Saved entries:
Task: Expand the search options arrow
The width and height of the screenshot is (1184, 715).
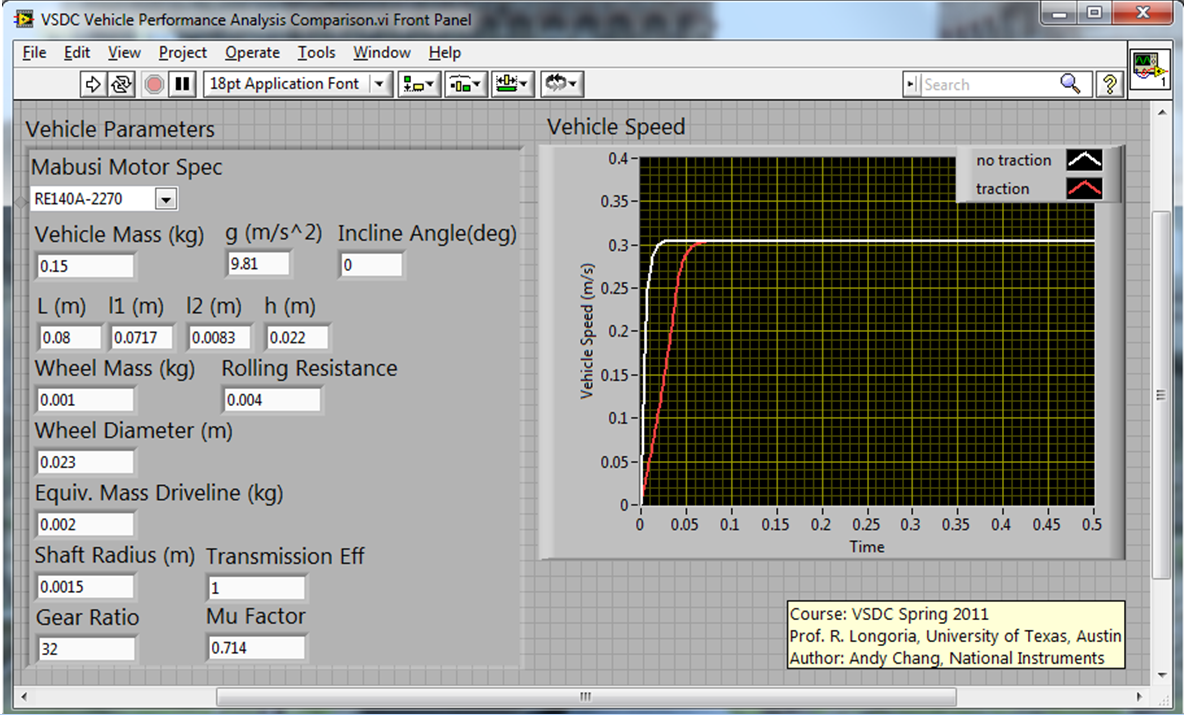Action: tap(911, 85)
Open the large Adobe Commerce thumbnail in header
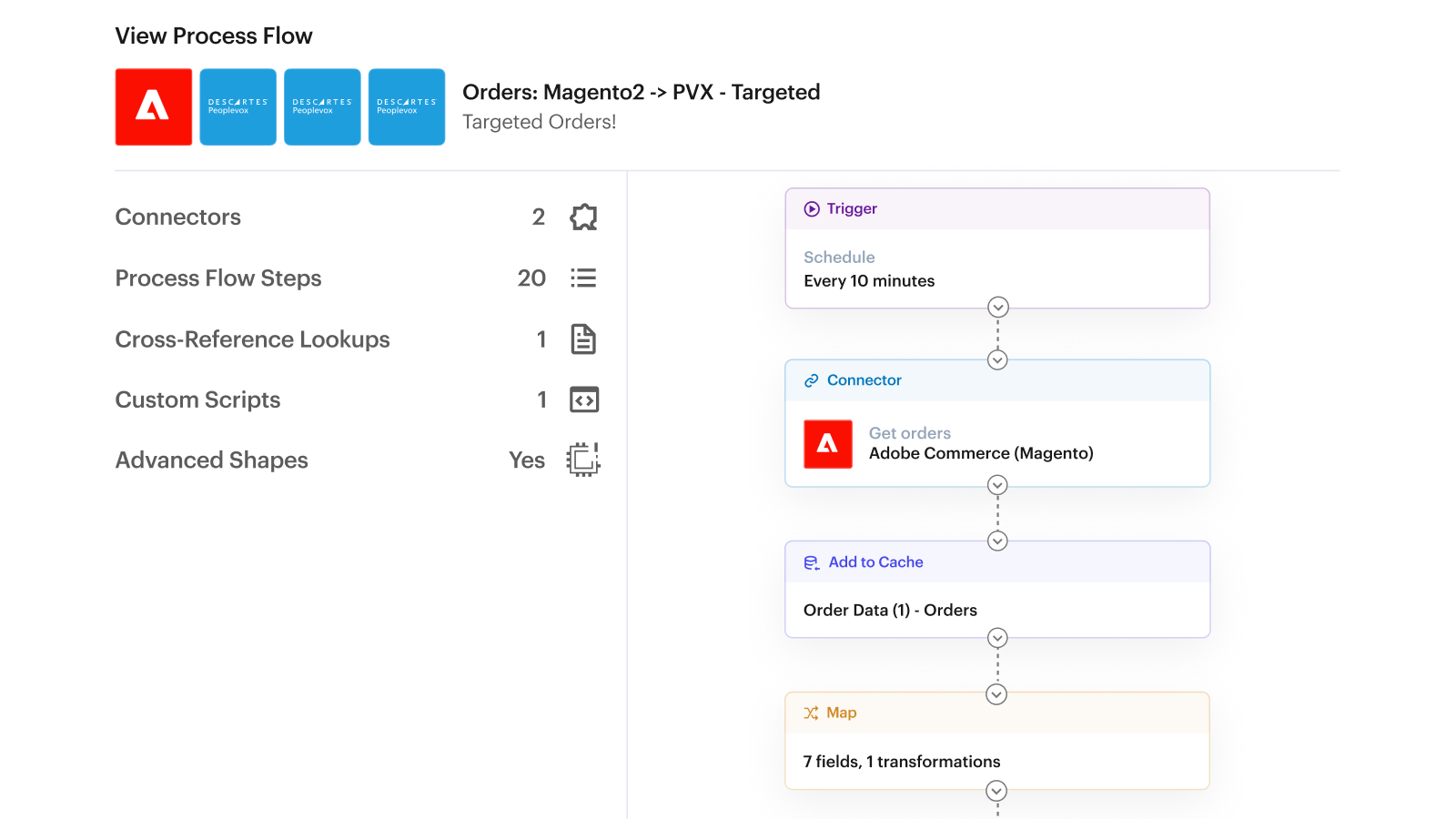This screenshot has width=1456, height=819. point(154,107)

→ **Problem to work on**: Could you copy every record above exactly, leaving out the pictures?

→ **Task solution**:
Task: Expand the search options arrow
The width and height of the screenshot is (1184, 715).
Action: tap(911, 85)
Open the large Adobe Commerce thumbnail in header
This screenshot has width=1456, height=819. point(154,107)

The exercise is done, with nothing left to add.